# Will This 75KW Axial Flux Motor Change Jobs?



## Morf (May 29, 2009)

Hi Inductive Axial Flux Motor Fans,
The Town of Lappeenranta, Finland has a Technical University that became focused, in part, on Axial motors about 10 years ago. From that effort came an advanced Axial Flux series of motors that were designed to be mated to rotary screw air compressors, by using the compressor`s drive shaft as the motors own internal drive shaft. 

The motor types were numbered according to their KW ratings. Type 37 and type 45, weigh 122 kg. All in the series share the same case and are air cooled but with a liquid cooling option. 

Although not in the literature for the public, they also make a 75KW using the same motor case. In my last two letters from the company, I have some specs on this motor: Phase induction motor (frequency converter use). 
370V main to main~~3700 rpm~~160 A~~IP54~~F-class insulation~~air cooled with separate fan. Further, rated torque is 200Nm~~Stall torque is approx. 300NM~~Field weakening starts at 3700 rpm, the torque decreases at a ratio of rotation speed T=200Nm*3700 rpm/speed.

They have offered to do the engineering and testing to make this 75 a stand alone motor, with it`s own shaft and bearings and they have given me a prototype cost, which I want to double check before I show it.

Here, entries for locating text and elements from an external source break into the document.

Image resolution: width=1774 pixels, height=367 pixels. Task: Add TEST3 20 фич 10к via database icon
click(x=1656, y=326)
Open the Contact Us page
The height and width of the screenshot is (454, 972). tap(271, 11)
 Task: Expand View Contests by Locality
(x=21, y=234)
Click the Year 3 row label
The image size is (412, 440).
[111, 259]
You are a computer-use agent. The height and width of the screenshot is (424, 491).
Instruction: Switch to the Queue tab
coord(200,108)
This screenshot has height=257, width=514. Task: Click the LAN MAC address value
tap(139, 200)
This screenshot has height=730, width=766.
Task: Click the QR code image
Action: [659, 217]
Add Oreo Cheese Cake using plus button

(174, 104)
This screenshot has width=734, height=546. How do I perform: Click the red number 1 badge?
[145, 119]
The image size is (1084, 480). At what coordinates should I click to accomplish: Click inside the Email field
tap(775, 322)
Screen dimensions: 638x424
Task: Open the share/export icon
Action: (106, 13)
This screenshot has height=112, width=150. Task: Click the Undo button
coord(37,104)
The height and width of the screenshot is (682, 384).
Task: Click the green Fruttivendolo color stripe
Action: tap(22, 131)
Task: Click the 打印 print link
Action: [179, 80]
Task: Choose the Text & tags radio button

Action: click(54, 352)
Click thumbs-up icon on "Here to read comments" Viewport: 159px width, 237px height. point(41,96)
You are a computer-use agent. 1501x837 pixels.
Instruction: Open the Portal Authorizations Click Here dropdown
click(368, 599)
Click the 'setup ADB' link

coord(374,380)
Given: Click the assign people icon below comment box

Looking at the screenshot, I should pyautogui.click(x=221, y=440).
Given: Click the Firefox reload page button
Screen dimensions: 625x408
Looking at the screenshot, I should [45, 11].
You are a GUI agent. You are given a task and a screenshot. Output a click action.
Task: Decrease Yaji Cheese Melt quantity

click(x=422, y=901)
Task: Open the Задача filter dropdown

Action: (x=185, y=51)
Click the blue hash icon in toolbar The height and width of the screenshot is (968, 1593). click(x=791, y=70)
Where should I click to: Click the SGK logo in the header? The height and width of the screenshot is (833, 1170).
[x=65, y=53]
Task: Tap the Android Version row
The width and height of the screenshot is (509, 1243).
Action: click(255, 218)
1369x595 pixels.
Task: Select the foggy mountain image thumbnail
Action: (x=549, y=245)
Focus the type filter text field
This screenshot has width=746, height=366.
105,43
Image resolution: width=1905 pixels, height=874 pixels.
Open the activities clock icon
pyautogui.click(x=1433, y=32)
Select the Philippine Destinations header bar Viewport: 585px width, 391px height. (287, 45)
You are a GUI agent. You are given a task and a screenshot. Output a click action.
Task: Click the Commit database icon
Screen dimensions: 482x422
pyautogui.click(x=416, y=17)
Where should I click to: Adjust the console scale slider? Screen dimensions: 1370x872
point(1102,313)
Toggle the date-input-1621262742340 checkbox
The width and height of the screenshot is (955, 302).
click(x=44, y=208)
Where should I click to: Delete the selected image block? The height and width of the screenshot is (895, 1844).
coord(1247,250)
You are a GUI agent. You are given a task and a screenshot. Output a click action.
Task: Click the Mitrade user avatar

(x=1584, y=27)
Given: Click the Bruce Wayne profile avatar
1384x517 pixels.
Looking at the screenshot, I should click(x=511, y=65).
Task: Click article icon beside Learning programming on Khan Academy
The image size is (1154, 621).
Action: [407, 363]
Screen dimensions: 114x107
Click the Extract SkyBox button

Time of development and testing would be done in 8 to 10 months. The weight of the 75 KW now is 160kg. With no transmission needed? and a simplified rear drive, I think this is what I am looking for. Please talk to me about what I may not be seeing in this build. I hope Axco gets encouragement to put this beauty on the market. Questions go to Asko Parviainen at Axco Motors. It feels like waiting for Christmas. Best Wishes everyone.


----------



## samborambo (Aug 27, 2008)

Morf said:


> Hi Inductive Axial Flux Motor Fans,
> The Town of Lappeenranta, Finland has a Technical University that became focused, in part, on Axial motors about 10 years ago. From that effort came an advanced Axial Flux series of motors that were designed to be mated to rotary screw air compressors, by using the compressor`s drive shaft as the motors own internal drive shaft.
> 
> The motor types were numbered according to their KW ratings. Type 37 and type 45, weigh 122 kg. All in the series share the same case and are air cooled but with a liquid cooling option.
> ...


I hate to burst your bubble but a 300Nm 160kg induction motor is not that impressive. Have a look at the AC Motor Selection wiki page:

http://www.diyelectriccar.com/forums/showthread.php?p=61212#post61212

The motor you mention has a lower torque to weight ratio than any standard industrial radial induction motor.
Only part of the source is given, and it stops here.